PROMPT ▸ Given the records below, pull every line with the word "will" into the answer.

DATASET CONTENT ▸
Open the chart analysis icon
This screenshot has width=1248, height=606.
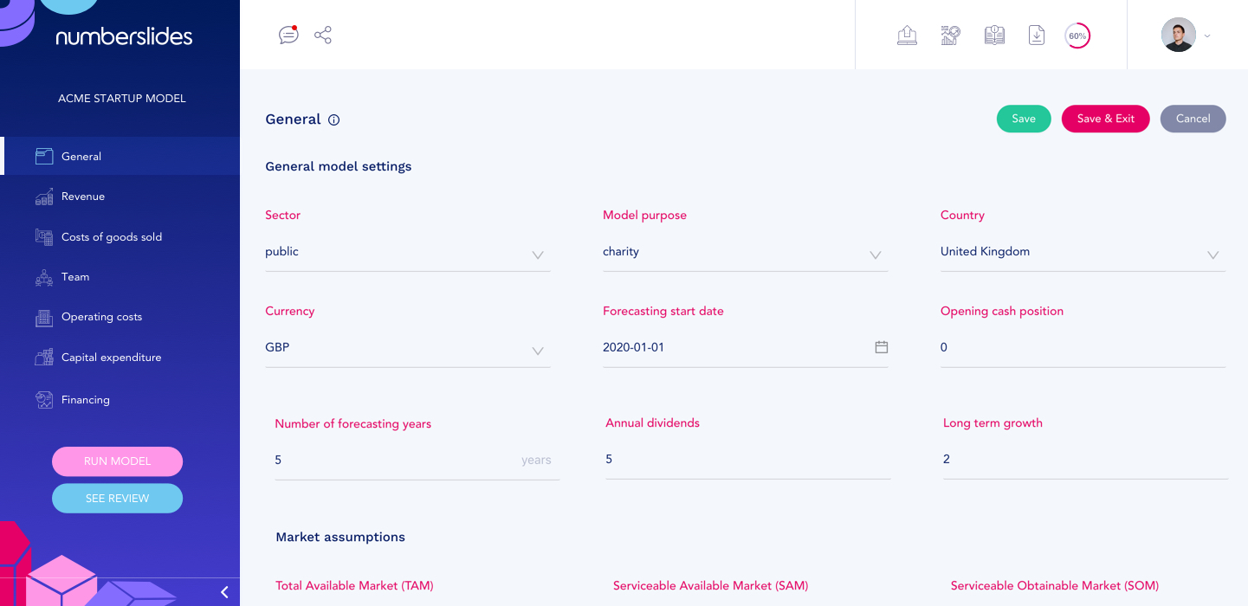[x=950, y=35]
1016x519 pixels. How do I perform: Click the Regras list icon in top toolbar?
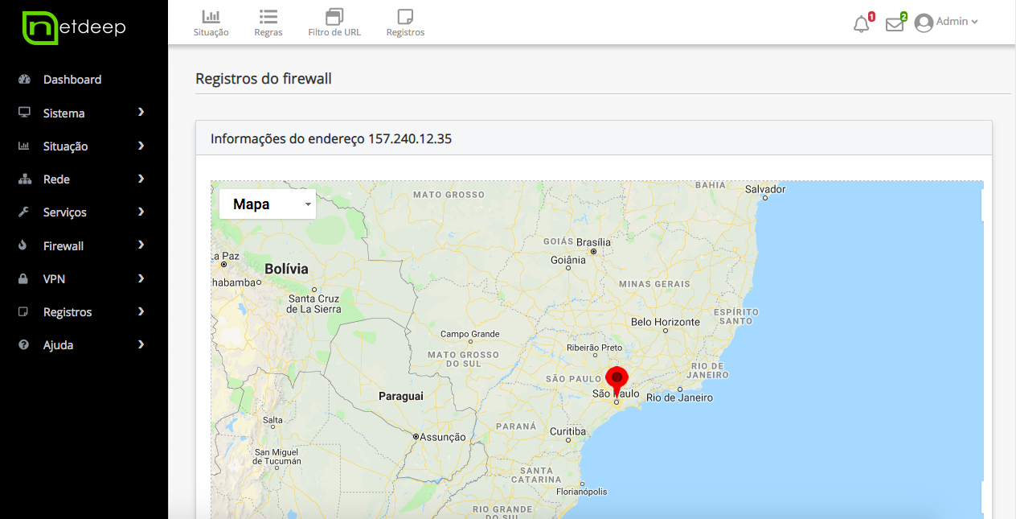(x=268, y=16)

* * *

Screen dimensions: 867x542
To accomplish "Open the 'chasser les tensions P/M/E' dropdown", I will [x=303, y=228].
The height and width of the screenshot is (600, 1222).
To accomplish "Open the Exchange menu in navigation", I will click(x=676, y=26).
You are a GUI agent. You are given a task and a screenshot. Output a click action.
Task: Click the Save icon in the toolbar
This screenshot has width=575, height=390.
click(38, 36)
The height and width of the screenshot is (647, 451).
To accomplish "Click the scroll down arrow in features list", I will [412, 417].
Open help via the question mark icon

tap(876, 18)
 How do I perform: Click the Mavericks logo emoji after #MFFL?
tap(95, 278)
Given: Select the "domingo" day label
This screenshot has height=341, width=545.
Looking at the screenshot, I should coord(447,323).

SOLUTION FOR THIS PROBLEM ▸
To accomplish "Open the 'chasser les tensions P/M/E' dropdown", I will [x=303, y=228].
To accomplish "Open the Exchange menu in navigation", I will click(x=676, y=26).
To accomplish "Click the scroll down arrow in features list", I will [412, 417].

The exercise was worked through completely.